Reproductive Biologist Wins Gates Foundation Grant for Contraceptives Research

Jianjun Sun will test existing drugs for contraceptive properties that could eliminate mental health side effects.

Assistant professor of physiology and neurobiology Jianjun Sun on Nov. 4, 2016. (Bri Diaz/UConn Photo)

Assistant professor of physiology and neurobiology Jianjun Sun will test existing drugs for contraceptive properties that could eliminate mental health side effects. (Bri Diaz/UConn Photo)

Contraceptives for women involve alterations of systemic hormones in the woman’s body. But these approaches often have undesirable side effects, and can increase risk factors for other diseases.

Now, UConn researcher Jianjun Sun has received a Grand Challenge Explorations Phase I award from the Bill & Melinda Gates Foundation to pursue a different approach to contraceptives.

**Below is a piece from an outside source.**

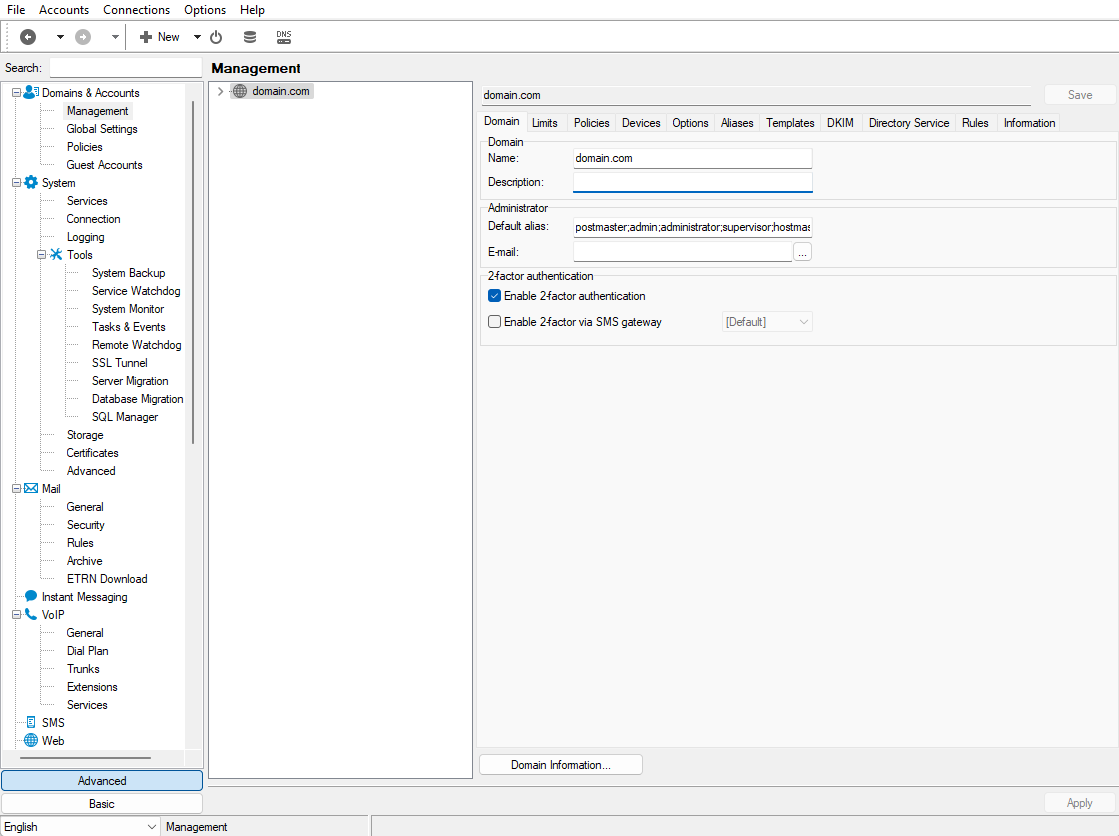
Task: Click the database icon in the toolbar
Action: (250, 37)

The Grand Challenges Explorations initiative supports innovative thinkers worldwide to explore ideas that can break the mold in how we solve persistent global health and development challenges. The grant, titled “Develop Novel Platforms to Accelerate Contraceptive Drug Discovery,” is one of more than 55 awarded worldwide in this round.

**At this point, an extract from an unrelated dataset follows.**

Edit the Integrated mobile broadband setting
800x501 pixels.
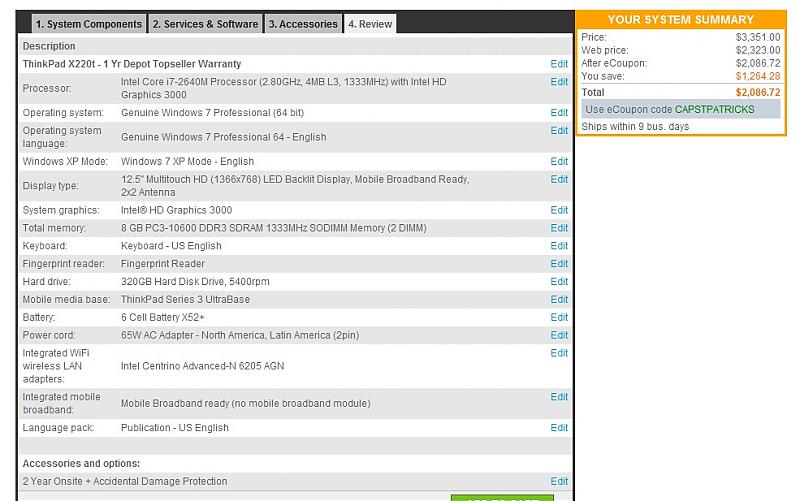coord(559,397)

The work will examine existing drugs for properties that block ovulation without interfering with a woman’s hormone cycle. It has the potential to provide effective contraception while eliminating associated mental health side effects, like depression.

“We have so many contraceptive medicines, but all of them are steroid-based, and can cause mental health problems,” says Sun, an assistant professor of physiology and neurobiology in the College of Liberal Arts and Sciences. “We need to work to find alternative methods.”

During normal ovulation, an egg contained in a follicle bursts out of the wall of a woman’s ovary and travels to the oviduct, where it can be fertilized. Sun’s research seeks to disrupt this process, preventing entirely the rupture of the follicle itself, and causing the egg to disintegrate.

Sun and his lab studied this ovulatory process in detail in fruit flies and determined for the first time that the genetic factors and compounds involved in egg release are similar between flies and humans.

“We’ve already proved that many components of the rupture processes are actually conserved between flies and mammals,” says Sun. “Now what we’re trying to do is to find drugs that can inhibit the rupture.”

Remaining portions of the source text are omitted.